スピンネル先生は静かに、それでいてしっかりと、私たちの目を見て告げる。


「おふたりには、ご褒美を用意しています。放課後、職員室まで来るように。では、本日はこれで解散です。お疲れさまでした」


深く礼をして、式は締めくくられた。


* * *


「フォルセティア様、行きましょう。職員室へ」


けれど彼の表情は、どこか晴れない。


「どうかしました?」


彼は少しだけ目を伏せ、静かに言った。


「……僕、本当に表彰されていいのか、わからないんです」


「……?」


「結晶はひとつも壊せなかった。守ることしかできなかったし、あなたに庇ってもらうばかりで……正直、いいところなんて何もなかったと思って」


その言葉に、私は小さく息を呑む。


「……私はね、友人がとても少ないのです」


「え?」


「今日、フォルセティア様が声をかけてくださらなければ、パパラと組んでいたことでしょう。けど、彼女は障壁が本当に苦手で……魔法どころか、私がちょっと触れただけでも壊れちゃうの」


「でも……僕の障壁も割られました」


「……フォルセティア様、馬鹿ですか?」


私の言葉に、彼がきょとんとする。


「ゼイン様の攻撃は、魔力の質が異常です。

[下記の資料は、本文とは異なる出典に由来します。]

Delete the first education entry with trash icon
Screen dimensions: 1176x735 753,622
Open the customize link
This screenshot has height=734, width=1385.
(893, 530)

あれを防げるあなたの障壁は、化け物じみています。自覚してください。むしろ、私はあなたに守られました」


私は彼の顔をまっすぐ見た。まるで――前世の、あの後輩と重なる姿に、思わず。


「だから、私は全力を出せたんです。あなたが卑下するのなら、私も自分を責めなくてはいけません。そんなのおかしいでしょう?」


フォルセティア様は、一瞬だけ目を見開いて――そして、ふっと笑った。


「……それはいけませんね。アレクサンドラ嬢には、胸を張っていてもらわないと」


照れたように、けれど少し誇らしげに、彼は微笑む。


私は――その頬を、つねった。


「なっ……!?」


「笑顔は大事です。せっかくの表彰なのだから」


私が笑いかけると、彼の顔が少し赤くなった。


その後、職員室で渡されたご褒美の宝石。

私は、深紅のガーネット。

彼は、優しい緑の輝きを持つ、エメラルドのような宝石を受け取った。